Citation: Singer S (2007) HIV, Stigma, and Rates of Infection: More Complicated than Reidpath and Chan Suggest. PLoS Med 4(1): e51. doi:10.1371/journal.pmed.0040051
Published: January 30, 2007
Copyright: © 2007 Sam Singer. This is an open-access article distributed under the terms of the Creative Commons Attribution License, which permits unrestricted use, distribution, and reproduction in any medium, provided the original author and source are credited.
Funding: The author received no specific funding for this article.
Competing interests: The author has declared that no competing interests exist.
In their essay in October's PLoS Medicine, Daniel Reidpath and Kit Yee Chan challenge the widely cited link between HIV-related stigma and the spread of the epidemic . This is an important question, given the heavy emphasis on stigma in policies of the World Health Organization, the Joint United Programme on HIV/AIDS, and other public health institutions, but in making their argument Reidpath and Chan misrepresent the connections that other authors have made between stigma and viral transmission, ignore evidence that does suggest an association, and propose a model of their own for which they offer no evidence.
HIV infection establishes itself first in certain high-risk groups—men who have sex with men, intravenous drug users, sex workers, mobile populations—and only later moves into the general population.

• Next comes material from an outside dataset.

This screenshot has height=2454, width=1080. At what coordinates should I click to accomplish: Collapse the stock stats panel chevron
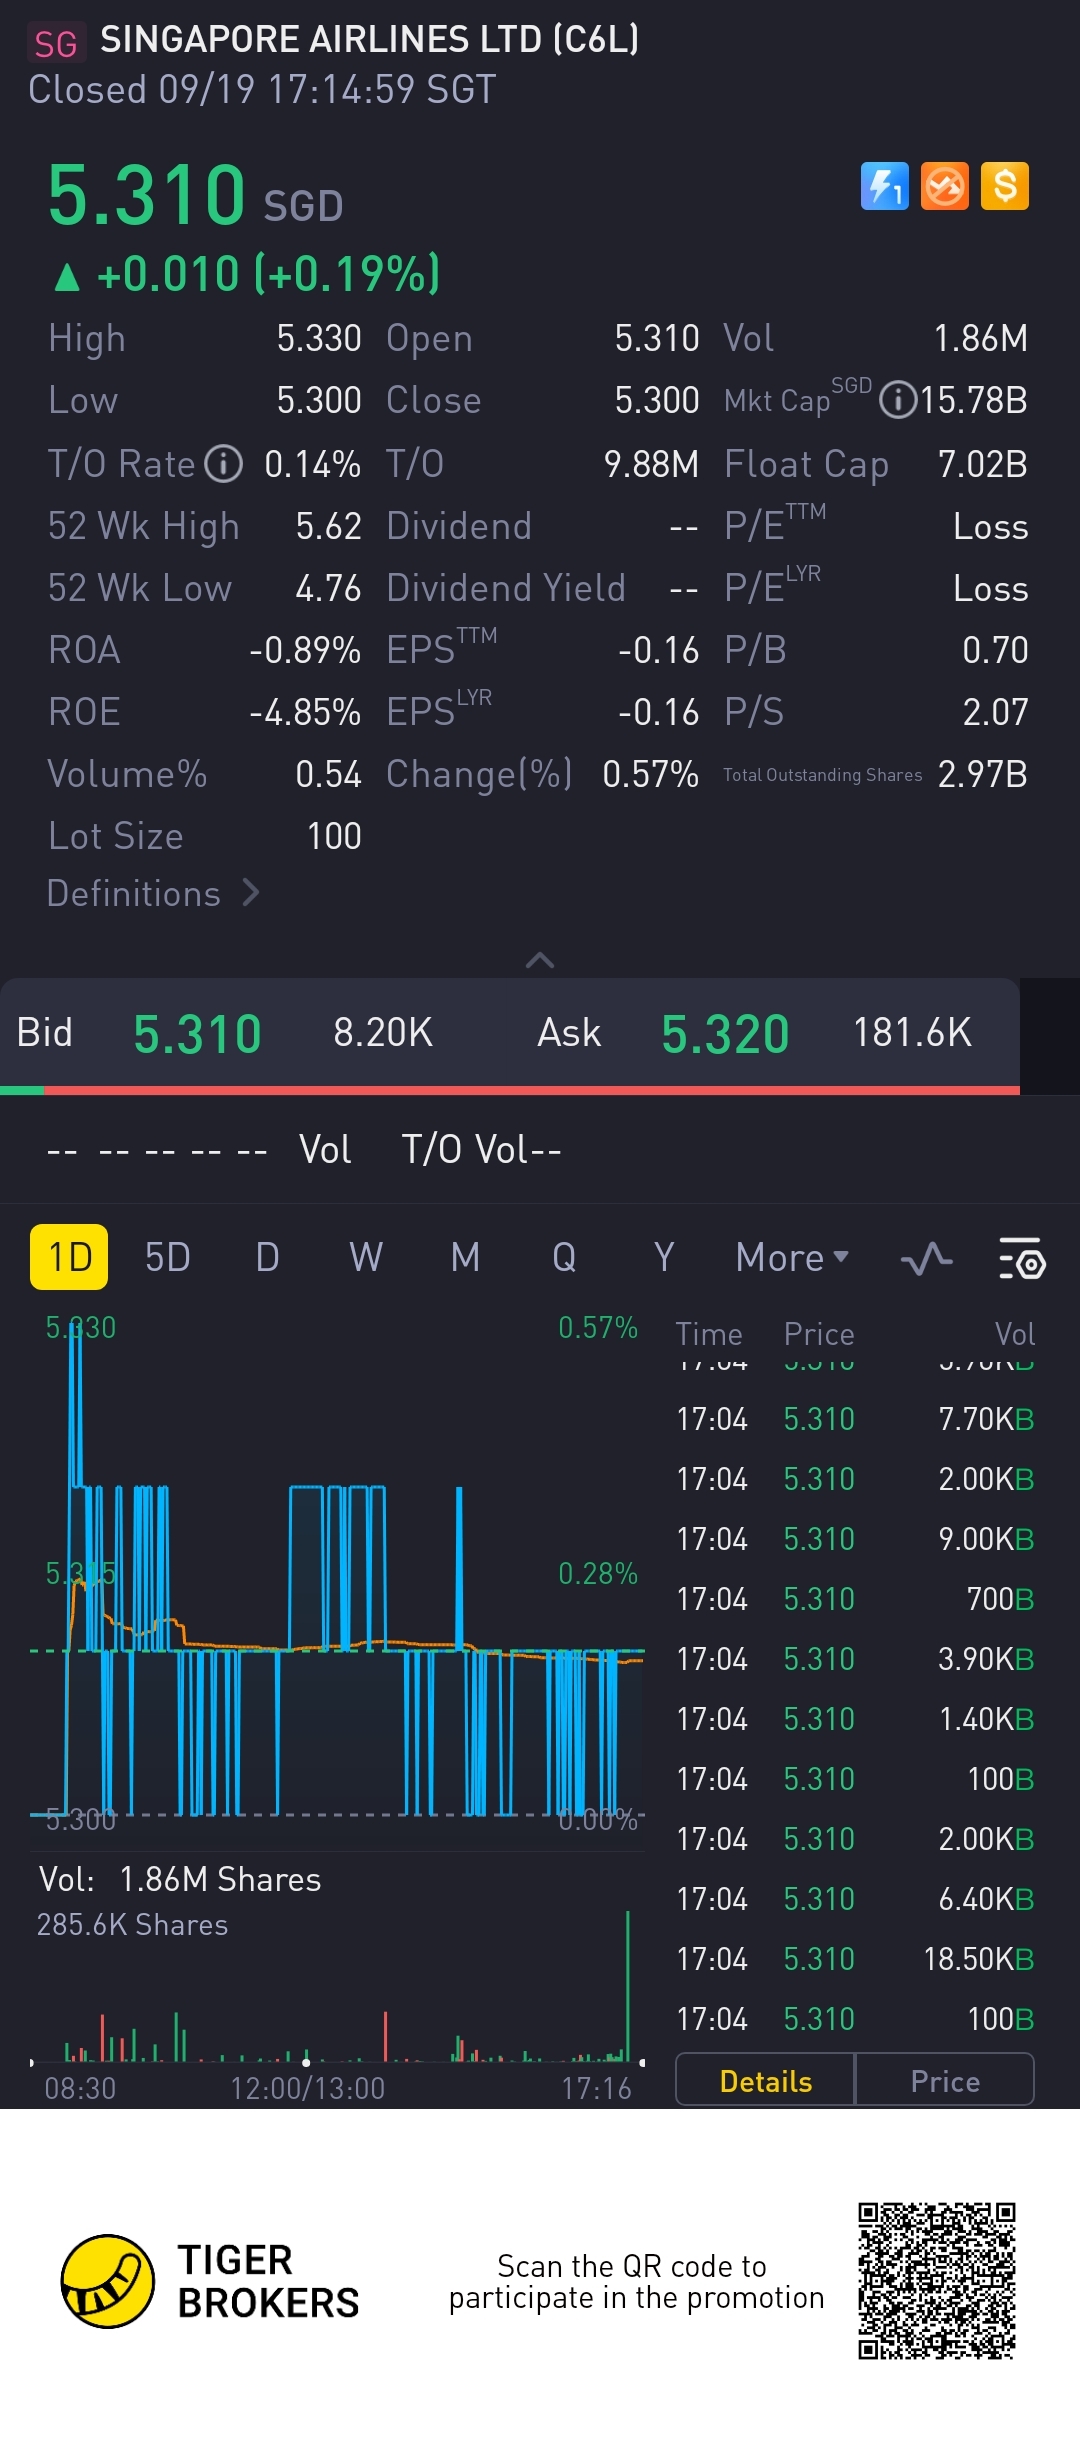coord(540,960)
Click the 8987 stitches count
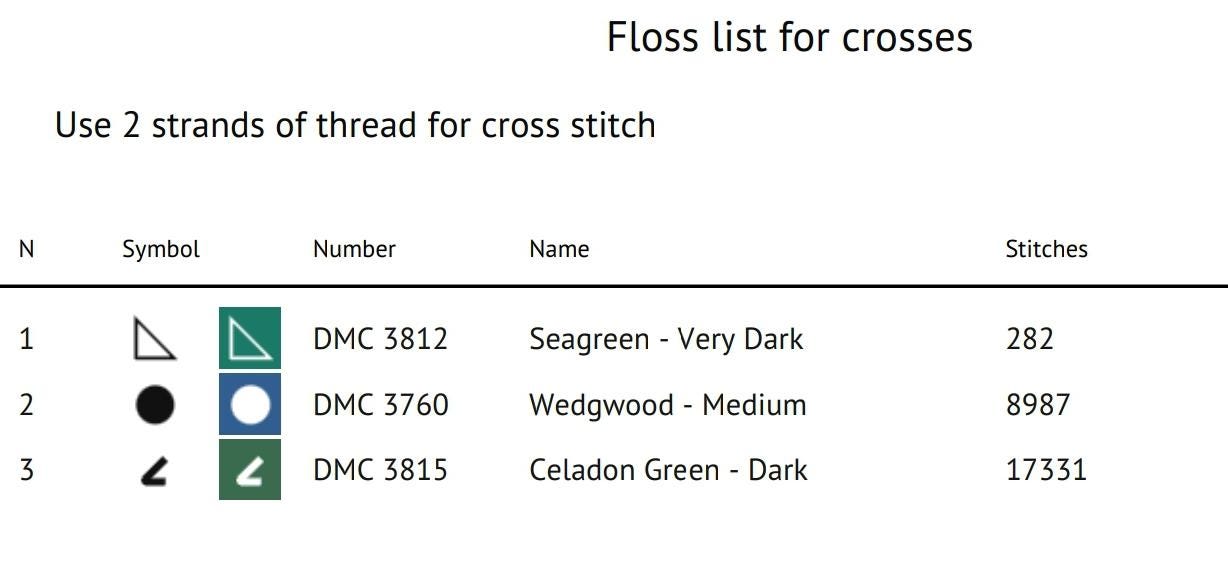This screenshot has height=580, width=1228. click(1038, 405)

In the early stages of the epidemic, stigma facilitates transmission within high-risk groups, because these already marginalized groups receive little attention from policy makers and the health-care community and are further discriminated against when they are identified with HIV and AIDS . Stigma also prevents or makes it more difficult for members of high-risk groups to access preventive services, including HIV antibody testing . Reidpath and Chan distort this dynamic by describing a model in which stigma leads to fear which leads to unsafe behavior. We know of no one who suggests that stigma causes sex between men or intravenous drug use. Instead, there is evidence that HIV-related stigma makes it difficult for people to take actions to reduce their risks; for example, by accessing HIV education , exchanging needles , and negotiating condom use . Stigma may even lead women who know they are HIV positive to breast-feed their infants rather than arouse suspicion of their serostatus through formula feeding . This undoubtedly increases the risk of vertical viral transmission.
Reidpath and Chan go on to propose that stigma may actually “slow the spread of infection from those [high-risk] groups to the general population.” Although there is a plausible logic to this suggestion, there is no evidence for it. Even if stigma does reduce the opportunities that marginalized groups have to transmit HIV to the broader population, this would have little effect on the dynamics of a generalized epidemic.
While they recognize that stigma presents a barrier to the treatment and care of people living with HIV, Reidpath and Chan fail to recognize the association this may have with increased transmission. HIV-related stigma discourages people from disclosing their status, entering care, and adhering to antiretroviral regimens, all of which represent missed opportunities for prevention.
Around the world HIV capitalizes on and reinforces social stigma and discrimination, especially the low status of women. Defeating the epidemic requires an honest examination of all these phenomena and interventions that target both the virus itself and its widespread social impacts.